> _ENUNCIADOS DAS TAREFAS_:
**1.** No texto sobre Sicario, quem compôs a trilha sonora do filme?
**2.** Dê continuidade ao texto sobre Sicario a partir da última frase apresentada.

> _TRECHO SELECIONADO_:
Tendo entendido quem fora, afinal, Kate Macer no balaio de gato de Sicario, chegamos, finalmente, ao grande jogo de protagonismos a que me referi anteriormente. Não há muitos aspectos que dificultem a assimilação de como isso acontece, mas, mesmo assim, vamos por partes. Milimetricamente pensado, o roteiro de Sicario introduz sua personagem principal: Kate Macer, e, norteada pelas situações vividas por ela, a trama do filme se desenvolve linearmente. Como mencionado anteriormente, nós acompanhamos dois atos de Sicario (quase inteiramente) pelo ponto de vista de Kate, o que nos leva a, naturalmente, erigir sua personagem ao status de protagonista. Entretanto, uma surpresa estava ali, escondidinha, nas entranhas de Sicario: a missão se tratava, na verdade, de um plano de execução de um grande chefe de cartel mexicano, Fausto Alarcon. Contudo, externo ao conhecimento do espectador, o suposto consultor Alejandro (Benicio Del Toro) possuía sombrias pendências com Fausto (Julio Cedillo), dando ao personagem de Del Toro, já no terceiro ato do filme, uma importância crucial à história. E a inversão na trama ocorre pautada nisso, levando o protagonismo de Kate a ser substituído pelo de Alejandro, dado o fato de que é ele o grande executor de todo o plano que vinha sendo arquitetado até ali; grosso modo, é ele que vai lá na casa do chefão descer o sarrafo e dar cabo de todo mundo. Toda essa substituição se concluiu num plot twist tão tenro, tão inconvencional, que, não à toa, é pouco lembrado como tal. Na humilde opinião deste pouco versado autor que vos fala, este foi um dos melhores plots twists de 2015, justamente pelas escolhas pouco convencionais para sua realização – algo arriscado, sim (não à toa as reclamações e interpretações falhas a respeito do arco de Kate Macer), mas ao mesmo tempo um baita exercício de condução.
Falar de Sicario e esquecer de ressaltar o trabalho brilhante de Roger Deakins na fotografia do filme é um crime inafiançável. Auxiliando Villeneuve na composição de seus enquadramentos e planos, Deakins realiza tomadas aéreas espetaculares – o filme é recheado de tomadas aéreas e de grandes planos gerais –, além de tantos outros planos igualmente lindos. Se me pedissem para escolher apenas uma entre todas as composições do filme, eu escolheria aquela cena onde os soldados estão, finalmente, seguindo para a execução da missão. A fotografia daquela cena, com os soldados em contraluz em meio ao lusco-fusco, caminhando e submergindo na escuridão, chega a ser um absurdo de tão bonita. Gosto dela tanto por sua estética quanto por seu simbolismo, e por isso a escolheria. Temos aqui, enfim, mais um trabalho nada menos que brilhante do gênio Roger Deakins. E um pecado talvez tão imperdoável quanto esquecer de Deakins, seria esquecer da trilha sonora de Jóhann Jóhannsson, que fora esculpida aos milímetros para compor o filme. Ela obedece religiosamente o tom proposto pelo filme, de modo que Sicario indiscutivelmente não seria Sicario, sem ela. Aqui não tem nada de melodias bonitinhas, ou para se ouvir em momentos de inspiração. Jóhannsson não fez melodias, mas sim “suspenses tocados”. É de agoniar mesmo, tal qual o filme.

> _MATERIAL FORNECIDO_:

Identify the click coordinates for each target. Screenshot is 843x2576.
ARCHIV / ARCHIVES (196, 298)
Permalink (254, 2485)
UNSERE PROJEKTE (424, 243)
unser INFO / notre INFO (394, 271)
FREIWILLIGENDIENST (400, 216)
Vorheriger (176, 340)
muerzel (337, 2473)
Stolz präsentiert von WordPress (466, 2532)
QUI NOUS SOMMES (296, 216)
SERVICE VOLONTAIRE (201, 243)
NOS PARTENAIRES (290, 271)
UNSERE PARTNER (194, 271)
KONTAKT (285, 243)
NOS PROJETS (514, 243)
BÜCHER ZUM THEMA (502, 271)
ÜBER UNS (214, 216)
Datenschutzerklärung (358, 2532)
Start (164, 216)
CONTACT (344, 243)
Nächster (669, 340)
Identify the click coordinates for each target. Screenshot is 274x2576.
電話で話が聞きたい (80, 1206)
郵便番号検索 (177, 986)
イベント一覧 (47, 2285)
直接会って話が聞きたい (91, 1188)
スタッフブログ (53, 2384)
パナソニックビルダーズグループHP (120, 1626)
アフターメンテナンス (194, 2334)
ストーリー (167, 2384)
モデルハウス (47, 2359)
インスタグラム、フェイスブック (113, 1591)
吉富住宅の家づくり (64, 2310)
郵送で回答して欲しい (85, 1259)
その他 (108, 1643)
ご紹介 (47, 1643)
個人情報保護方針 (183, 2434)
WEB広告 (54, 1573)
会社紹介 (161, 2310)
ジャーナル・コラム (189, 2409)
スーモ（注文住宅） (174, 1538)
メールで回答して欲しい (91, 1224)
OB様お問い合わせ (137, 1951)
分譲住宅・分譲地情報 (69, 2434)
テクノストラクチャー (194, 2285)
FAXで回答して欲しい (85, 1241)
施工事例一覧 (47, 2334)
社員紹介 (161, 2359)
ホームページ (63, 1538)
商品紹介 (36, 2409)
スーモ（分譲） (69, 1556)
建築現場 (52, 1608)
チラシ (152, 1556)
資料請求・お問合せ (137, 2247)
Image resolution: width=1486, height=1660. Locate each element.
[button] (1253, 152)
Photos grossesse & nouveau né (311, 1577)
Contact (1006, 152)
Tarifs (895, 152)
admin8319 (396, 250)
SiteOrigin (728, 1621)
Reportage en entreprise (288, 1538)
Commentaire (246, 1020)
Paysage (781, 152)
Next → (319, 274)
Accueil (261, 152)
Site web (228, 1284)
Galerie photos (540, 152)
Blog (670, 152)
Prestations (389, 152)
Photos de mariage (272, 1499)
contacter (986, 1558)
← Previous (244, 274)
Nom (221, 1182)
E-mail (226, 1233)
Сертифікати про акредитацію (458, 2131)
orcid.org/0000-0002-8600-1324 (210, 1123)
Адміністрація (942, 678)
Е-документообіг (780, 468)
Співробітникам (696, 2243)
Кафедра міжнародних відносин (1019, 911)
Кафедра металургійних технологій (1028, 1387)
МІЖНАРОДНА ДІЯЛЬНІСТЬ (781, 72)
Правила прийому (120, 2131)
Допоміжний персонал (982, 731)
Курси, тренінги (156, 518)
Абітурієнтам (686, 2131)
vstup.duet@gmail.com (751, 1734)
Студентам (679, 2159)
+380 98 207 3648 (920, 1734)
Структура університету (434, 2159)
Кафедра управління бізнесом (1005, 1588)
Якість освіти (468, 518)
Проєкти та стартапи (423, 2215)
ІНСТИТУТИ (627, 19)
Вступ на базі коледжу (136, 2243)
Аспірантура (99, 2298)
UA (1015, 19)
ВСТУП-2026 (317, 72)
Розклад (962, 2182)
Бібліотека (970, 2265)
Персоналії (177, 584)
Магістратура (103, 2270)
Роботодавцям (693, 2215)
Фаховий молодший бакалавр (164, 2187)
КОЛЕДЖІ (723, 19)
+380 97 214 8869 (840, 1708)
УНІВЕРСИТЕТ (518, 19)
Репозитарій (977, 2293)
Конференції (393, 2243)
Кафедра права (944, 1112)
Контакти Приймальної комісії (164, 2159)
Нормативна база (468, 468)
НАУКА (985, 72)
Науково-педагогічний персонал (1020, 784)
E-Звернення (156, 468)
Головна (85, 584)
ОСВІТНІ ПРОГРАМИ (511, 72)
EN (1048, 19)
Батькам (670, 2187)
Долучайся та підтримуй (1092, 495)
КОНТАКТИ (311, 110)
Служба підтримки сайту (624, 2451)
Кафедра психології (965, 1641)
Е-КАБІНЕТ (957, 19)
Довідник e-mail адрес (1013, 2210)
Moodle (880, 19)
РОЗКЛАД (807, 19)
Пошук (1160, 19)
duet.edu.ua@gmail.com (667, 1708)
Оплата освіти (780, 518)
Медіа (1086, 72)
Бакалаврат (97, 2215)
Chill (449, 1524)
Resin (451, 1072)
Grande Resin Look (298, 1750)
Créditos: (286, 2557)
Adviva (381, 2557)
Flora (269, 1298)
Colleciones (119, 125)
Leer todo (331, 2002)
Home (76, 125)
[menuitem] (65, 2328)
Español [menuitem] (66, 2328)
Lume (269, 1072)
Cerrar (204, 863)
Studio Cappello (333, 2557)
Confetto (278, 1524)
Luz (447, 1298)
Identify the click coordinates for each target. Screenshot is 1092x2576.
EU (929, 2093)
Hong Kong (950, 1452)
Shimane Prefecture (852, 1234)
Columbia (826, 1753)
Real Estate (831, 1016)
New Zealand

> _PROBLEMAS RESOLVIDOS_:
**1.** Jóhann Jóhannsson.

**2.**
No tocante das atuações, apenas elogios. Como num triângulo de extremos bem definidos, temos uma Emily Blunt perfeita no papel da idealista, destemida e igualmente perdida Kate Macer; um Josh Brolin e seu Matt Graver como que transfigurado na imagem e semelhança dos EUA: desleixado, debochado e pouco se importando com as medidas que deve tomar para solver seus problemas – doendo a quem doer; e um Benicio del Toro de pouquíssimas palavras, frio, soturno e amedrontador, numa das melhores atuações de sua carreira, sem dúvidas. É um trio e tanto, num desempenho de extremo esmero, de onde não tiro e nem acrescento absolutamente nada.
Eu, contudo, tive um peculiar incômodo com Sicario. Ele reside no fato de os bandidos serem facilmente identificáveis durante a cena da fronteira. Eu realmente não consegui achar a realização desse ponto em particular, interessante. Penso se não seria mais provocativo de sua parte exercitar melhor este ponto, não tornando os opositores tão óbvios quanto foram. Durante essa sequência, ficou muito na cara o maneio da direção em facilitar o trabalho do espectador. Num dado momento, quando a equipe para na divisa, Alejandro logo se espreita e começa a buscar por possíveis inimigos; é num desses momentos que a câmera (os olhos do observador) sai da janela traseira do carro e passeia para uma logo ao lado, dando um close óbvio no Opala vermelho de passagem – com aquele cidadão careca, de cabeça recostada no banco, pouco-boa-pinta e coberto de tatuagens até o coco. Vai me dizer que você nem mesmo suspeitou, leitor?
Certo, Villeneuve, eu entendo que você queria que a gente soubesse que tinha caroço naquele angu, e que ele ia voar pra todo lado, mas, vai… Não precisava ser assim.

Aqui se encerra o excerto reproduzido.